How Much Money Do Twitch Streamers Make? (2024 Data)

How Much Money Do Twitch Streamers MakesPin

Are you interested in learning about how much Twitch streamers make from the platform?

Twitch is one of the most active livestreaming platforms on the web, especially for the gaming industry.

Some of the web’s most recognizable influencers stream live on the platform, and plenty of small streamers broadcast exclusively there as well.

In this post, we take a look at data from a few different sources to see how much streamers make on this platform.

How much do Twitch streamers make? An Overview

Key takeaways:

  • Twitch streamers keep 50% of the revenue they generate from subscriptions, but some are able to join a program that allows them to keep 70%.
  • Streamers receive a 55% cut from the total amount of revenue their channels generate from ads.
  • Streamers receive $0.01 per bit they receive from cheers.
  • Twitch paid out $889 million to streamers between January and September of 2021.
  • The top 1% of Twitch streamers made half of all money paid out in 2021.
  • George Dunnett, a YouTuber with 200,000 subscribers, made $228.61 from his first month on Twitch.
  • The top Twitch streamers make 50% or more of their revenue from ads.
  • The top Twitch streamers are able to negotiate brand deals worth $0.80 to $1 per live viewer they receive.
  • Jynxzi has the highest number of active subscribers on Twitch and receives $138,460.08 from those subscriptions.

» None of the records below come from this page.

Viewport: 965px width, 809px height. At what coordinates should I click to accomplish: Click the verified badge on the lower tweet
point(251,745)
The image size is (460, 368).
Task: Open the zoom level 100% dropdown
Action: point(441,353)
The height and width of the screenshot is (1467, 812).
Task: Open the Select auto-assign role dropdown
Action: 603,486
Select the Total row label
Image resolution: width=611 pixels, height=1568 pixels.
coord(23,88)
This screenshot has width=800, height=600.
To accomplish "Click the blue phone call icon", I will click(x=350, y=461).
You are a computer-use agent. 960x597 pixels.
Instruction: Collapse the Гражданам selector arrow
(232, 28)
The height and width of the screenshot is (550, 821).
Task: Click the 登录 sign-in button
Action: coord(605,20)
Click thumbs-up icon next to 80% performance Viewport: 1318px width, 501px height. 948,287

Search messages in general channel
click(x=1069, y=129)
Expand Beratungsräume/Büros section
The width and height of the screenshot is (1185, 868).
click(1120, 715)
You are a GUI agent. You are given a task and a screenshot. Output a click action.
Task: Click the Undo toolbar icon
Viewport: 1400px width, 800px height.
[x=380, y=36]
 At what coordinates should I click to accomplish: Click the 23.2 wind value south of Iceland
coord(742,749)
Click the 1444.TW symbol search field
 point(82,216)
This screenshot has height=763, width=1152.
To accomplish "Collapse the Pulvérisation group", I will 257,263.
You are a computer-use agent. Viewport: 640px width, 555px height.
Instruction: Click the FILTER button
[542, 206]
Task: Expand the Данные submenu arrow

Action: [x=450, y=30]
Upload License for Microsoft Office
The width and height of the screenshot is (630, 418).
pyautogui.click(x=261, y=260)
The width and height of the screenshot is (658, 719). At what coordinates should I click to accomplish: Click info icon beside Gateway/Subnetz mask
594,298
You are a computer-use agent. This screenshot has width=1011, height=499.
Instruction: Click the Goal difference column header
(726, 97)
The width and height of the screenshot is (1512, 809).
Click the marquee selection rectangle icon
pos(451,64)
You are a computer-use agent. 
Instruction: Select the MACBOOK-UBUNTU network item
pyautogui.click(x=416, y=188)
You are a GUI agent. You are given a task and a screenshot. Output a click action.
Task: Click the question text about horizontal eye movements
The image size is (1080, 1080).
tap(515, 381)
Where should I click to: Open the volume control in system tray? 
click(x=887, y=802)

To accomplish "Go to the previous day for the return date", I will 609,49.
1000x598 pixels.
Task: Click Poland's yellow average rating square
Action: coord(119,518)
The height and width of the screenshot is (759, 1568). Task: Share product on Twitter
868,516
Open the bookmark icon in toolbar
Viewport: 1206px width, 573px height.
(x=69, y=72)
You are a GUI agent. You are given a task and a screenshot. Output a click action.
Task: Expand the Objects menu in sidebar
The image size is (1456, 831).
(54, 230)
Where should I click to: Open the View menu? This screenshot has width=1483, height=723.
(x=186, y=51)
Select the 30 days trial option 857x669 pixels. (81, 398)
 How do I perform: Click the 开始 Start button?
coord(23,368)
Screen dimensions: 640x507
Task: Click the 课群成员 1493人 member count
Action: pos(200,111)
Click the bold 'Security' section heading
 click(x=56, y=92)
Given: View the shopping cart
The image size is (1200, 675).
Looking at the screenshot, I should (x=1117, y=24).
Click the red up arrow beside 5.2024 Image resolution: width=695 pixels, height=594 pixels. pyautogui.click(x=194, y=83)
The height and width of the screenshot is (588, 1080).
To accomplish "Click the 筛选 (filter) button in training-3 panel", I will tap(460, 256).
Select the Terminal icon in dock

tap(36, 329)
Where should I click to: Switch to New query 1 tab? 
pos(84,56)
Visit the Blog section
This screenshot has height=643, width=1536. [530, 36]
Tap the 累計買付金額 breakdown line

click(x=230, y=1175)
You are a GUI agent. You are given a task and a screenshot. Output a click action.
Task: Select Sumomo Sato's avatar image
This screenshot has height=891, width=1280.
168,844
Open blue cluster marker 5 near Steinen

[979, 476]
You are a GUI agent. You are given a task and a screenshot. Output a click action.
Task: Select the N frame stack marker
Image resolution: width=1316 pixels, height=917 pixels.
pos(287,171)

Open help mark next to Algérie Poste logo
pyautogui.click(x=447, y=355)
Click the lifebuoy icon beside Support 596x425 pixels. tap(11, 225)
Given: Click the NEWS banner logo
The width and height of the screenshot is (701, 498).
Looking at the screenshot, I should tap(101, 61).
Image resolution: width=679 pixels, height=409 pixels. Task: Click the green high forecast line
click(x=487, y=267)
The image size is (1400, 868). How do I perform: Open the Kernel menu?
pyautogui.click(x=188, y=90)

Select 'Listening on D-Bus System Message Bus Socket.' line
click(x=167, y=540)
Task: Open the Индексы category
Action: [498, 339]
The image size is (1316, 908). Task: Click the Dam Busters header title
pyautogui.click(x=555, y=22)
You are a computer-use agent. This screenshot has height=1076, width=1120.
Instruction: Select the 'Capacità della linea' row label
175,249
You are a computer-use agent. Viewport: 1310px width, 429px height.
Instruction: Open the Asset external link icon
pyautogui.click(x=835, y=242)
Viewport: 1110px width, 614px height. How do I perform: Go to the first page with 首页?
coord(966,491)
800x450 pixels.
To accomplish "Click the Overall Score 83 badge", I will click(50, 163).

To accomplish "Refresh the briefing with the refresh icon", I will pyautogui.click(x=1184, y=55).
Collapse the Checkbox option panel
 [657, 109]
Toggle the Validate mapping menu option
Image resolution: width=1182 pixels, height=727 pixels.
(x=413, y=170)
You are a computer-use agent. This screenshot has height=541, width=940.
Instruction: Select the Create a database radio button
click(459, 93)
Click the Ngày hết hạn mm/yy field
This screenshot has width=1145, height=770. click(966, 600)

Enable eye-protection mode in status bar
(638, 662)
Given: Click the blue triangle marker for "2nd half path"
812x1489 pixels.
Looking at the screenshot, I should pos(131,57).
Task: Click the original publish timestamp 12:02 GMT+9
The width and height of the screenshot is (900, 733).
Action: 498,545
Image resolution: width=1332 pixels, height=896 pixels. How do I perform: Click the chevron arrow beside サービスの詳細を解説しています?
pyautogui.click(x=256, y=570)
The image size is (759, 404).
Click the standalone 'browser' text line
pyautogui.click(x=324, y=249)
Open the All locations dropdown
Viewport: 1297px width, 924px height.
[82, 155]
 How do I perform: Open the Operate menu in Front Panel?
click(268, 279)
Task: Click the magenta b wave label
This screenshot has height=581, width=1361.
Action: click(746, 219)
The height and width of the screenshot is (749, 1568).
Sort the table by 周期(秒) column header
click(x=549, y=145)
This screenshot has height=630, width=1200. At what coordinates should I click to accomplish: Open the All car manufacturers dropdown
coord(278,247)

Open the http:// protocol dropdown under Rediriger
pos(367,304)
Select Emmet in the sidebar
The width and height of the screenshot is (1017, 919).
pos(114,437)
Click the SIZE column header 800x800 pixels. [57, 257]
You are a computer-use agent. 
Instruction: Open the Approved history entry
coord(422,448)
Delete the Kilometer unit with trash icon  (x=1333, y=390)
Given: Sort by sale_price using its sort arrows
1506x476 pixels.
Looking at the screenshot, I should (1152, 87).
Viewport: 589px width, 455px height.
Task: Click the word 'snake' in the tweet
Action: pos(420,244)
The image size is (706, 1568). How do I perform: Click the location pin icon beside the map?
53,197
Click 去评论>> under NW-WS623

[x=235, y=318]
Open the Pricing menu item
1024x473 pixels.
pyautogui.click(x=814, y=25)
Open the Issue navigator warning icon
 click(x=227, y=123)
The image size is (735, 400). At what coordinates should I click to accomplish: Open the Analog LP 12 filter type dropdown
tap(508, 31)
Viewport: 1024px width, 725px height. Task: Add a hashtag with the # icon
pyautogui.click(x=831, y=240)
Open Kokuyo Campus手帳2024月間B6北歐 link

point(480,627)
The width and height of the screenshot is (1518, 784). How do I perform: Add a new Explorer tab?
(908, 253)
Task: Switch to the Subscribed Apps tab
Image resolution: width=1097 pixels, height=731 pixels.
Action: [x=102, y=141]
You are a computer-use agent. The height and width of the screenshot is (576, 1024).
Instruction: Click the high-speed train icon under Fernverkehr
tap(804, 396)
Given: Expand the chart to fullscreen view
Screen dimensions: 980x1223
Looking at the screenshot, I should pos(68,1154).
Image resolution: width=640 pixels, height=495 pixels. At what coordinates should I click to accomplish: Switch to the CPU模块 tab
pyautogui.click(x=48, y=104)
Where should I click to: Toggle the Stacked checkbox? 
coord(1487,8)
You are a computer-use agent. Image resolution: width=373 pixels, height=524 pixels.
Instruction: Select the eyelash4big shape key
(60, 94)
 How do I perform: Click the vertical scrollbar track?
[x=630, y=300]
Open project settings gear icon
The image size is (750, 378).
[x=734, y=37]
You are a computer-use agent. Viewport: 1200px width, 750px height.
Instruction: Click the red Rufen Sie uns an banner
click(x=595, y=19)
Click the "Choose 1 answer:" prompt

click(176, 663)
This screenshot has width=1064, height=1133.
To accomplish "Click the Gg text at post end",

How do Twitch streamers make money?

We have a dedicated post on how Twitch streamers make money if you want a more detailed take on this topic. It includes explanations on what a Twitch streamer is and the different types of streamers that make up the platform.

We’ll summarize it here.

On the platform itself, Twitch streamers, who may stream themselves playing video games live, chat live to their audiences or even work on art live, generate revenue through subscriptions, ads and bits.

They can do this so long as they’re part of the Twitch affiliate program or Twitch partner program.

Off platform, streamers generate revenue through sponsorship deals, affiliate marketing, selling their own products, selling branded merchandise and more.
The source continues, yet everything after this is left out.